Nigeria’s Prevention Crisis
In Nigeria, condom distribution has plunged 55% in just one year. Testing sites are shutting. Community workers have vanished. The basic tools that kept new infections down are disappearing overnight.
A Continent-Wide Collapse
Across sub-Saharan Africa, 450,000 women have lost their community “mother mentors” who guided them through pregnancy and treatment. In 13 monitored countries, fewer people are starting antiretroviral therapy reversing a trend that once saved millions of lives.

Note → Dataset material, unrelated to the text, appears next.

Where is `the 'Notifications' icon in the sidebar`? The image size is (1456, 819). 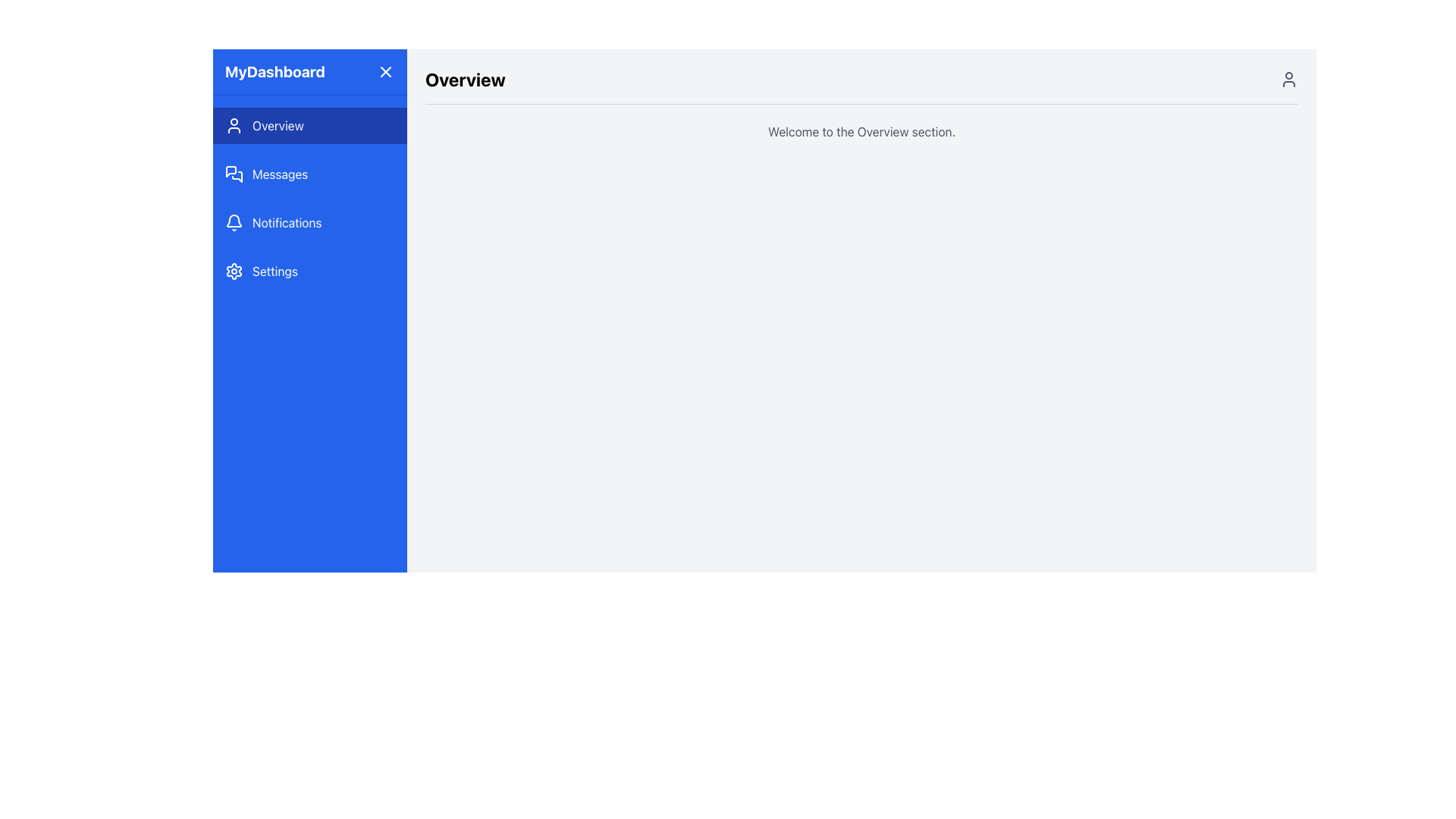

Every day, 570 adolescent girls and young women aged 15–24 still acquire HIV. With programmes gutted, that daily tragedy is only going to grow.
Funding Vanishes, Rights Shrink
Donors are slashing HIV budgets by 30–40% next year. At the same time, new laws are pushing key populations further underground and away from clinics. More than 60% of women-led organisations have already been forced to stop essential work.
The Deadly Math
If the world does nothing, 3.3 million additional people will contract HIV between 2025 and 2030 — most of them young African women and girls.
UNAIDS Chief: “We Are Abandoning People”
“Every number in this report is a human life,” said Executive Director Winnie Byanyima. “A teenager who can’t get PrEP. A mother who no longer has medicine. A clinic that closed because the money ran out. We cannot turn our backs on them.”
She demanded:
- Immediate restoration of funding
- Roll-out of long-acting prevention tools
- Real power handed back to local communities
“This is our crossroads,” Byanyima warned. “Either we come together and finally end AIDS, or we let decades of sacrifice slip away. The choice belongs to leaders and the consequences belong to millions of people.”